» GIVEN TASK
Arrange every line of the data below as a Markdown table with the columns No. and Line, numbering the rows in order and leaving out blank lines.
— START SUPPLIED DATA —
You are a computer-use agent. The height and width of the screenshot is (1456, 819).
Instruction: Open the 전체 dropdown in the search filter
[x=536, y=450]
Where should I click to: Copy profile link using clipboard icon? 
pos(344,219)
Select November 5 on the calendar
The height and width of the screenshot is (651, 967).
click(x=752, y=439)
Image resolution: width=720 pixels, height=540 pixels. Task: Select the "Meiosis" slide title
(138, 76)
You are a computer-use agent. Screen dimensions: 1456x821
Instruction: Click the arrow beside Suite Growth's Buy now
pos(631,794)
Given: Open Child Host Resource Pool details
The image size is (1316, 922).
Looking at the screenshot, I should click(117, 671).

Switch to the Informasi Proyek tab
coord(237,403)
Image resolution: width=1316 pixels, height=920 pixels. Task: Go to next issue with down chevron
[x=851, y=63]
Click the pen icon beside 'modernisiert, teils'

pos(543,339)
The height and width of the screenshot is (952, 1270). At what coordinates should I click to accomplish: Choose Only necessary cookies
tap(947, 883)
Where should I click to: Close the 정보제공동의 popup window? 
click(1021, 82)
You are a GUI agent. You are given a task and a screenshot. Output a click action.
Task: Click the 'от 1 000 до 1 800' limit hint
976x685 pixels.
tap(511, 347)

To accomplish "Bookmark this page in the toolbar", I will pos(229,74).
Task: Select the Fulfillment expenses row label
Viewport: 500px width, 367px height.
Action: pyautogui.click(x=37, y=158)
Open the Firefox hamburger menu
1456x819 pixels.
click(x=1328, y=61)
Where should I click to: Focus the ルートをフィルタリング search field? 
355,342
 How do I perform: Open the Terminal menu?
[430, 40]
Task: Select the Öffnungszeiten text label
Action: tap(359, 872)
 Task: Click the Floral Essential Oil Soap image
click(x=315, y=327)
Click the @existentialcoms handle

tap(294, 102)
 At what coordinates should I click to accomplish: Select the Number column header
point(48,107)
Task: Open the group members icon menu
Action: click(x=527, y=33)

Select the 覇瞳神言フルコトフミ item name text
— END SUPPLIED DATA —
» PROBLEM SOLUTION
| No. | Line |
|---|---|
| 1 | You are a computer-use agent. The height and width of the screenshot is (1456, 819). |
| 2 | Instruction: Open the 전체 dropdown in the search filter |
| 3 | [x=536, y=450] |
| 4 | Where should I click to: Copy profile link using clipboard icon?  |
| 5 | pos(344,219) |
| 6 | Select November 5 on the calendar |
| 7 | The height and width of the screenshot is (651, 967). |
| 8 | click(x=752, y=439) |
| 9 | Image resolution: width=720 pixels, height=540 pixels. Task: Select the "Meiosis" slide title |
| 10 | (138, 76) |
| 11 | You are a computer-use agent. Screen dimensions: 1456x821 |
| 12 | Instruction: Click the arrow beside Suite Growth's Buy now |
| 13 | pos(631,794) |
| 14 | Given: Open Child Host Resource Pool details |
| 15 | The image size is (1316, 922). |
| 16 | Looking at the screenshot, I should click(117, 671). |
| 17 | Switch to the Informasi Proyek tab |
| 18 | coord(237,403) |
| 19 | Image resolution: width=1316 pixels, height=920 pixels. Task: Go to next issue with down chevron |
| 20 | [x=851, y=63] |
| 21 | Click the pen icon beside 'modernisiert, teils' |
| 22 | pos(543,339) |
| 23 | The height and width of the screenshot is (952, 1270). At what coordinates should I click to accomplish: Choose Only necessary cookies |
| 24 | tap(947, 883) |
| 25 | Where should I click to: Close the 정보제공동의 popup window?  |
| 26 | click(1021, 82) |
| 27 | You are a GUI agent. You are given a task and a screenshot. Output a click action. |
| 28 | Task: Click the 'от 1 000 до 1 800' limit hint |
| 29 | 976x685 pixels. |
| 30 | tap(511, 347) |
| 31 | To accomplish "Bookmark this page in the toolbar", I will pos(229,74). |
| 32 | Task: Select the Fulfillment expenses row label |
| 33 | Viewport: 500px width, 367px height. |
| 34 | Action: pyautogui.click(x=37, y=158) |
| 35 | Open the Firefox hamburger menu |
| 36 | 1456x819 pixels. |
| 37 | click(x=1328, y=61) |
| 38 | Where should I click to: Focus the ルートをフィルタリング search field?  |
| 39 | 355,342 |
| 40 |  How do I perform: Open the Terminal menu? |
| 41 | [430, 40] |
| 42 | Task: Select the Öffnungszeiten text label |
| 43 | Action: tap(359, 872) |
| 44 |  Task: Click the Floral Essential Oil Soap image |
| 45 | click(x=315, y=327) |
| 46 | Click the @existentialcoms handle |
| 47 | tap(294, 102) |
| 48 |  At what coordinates should I click to accomplish: Select the Number column header |
| 49 | point(48,107) |
| 50 | Task: Open the group members icon menu |
| 51 | Action: click(x=527, y=33) |
| 52 | Select the 覇瞳神言フルコトフミ item name text |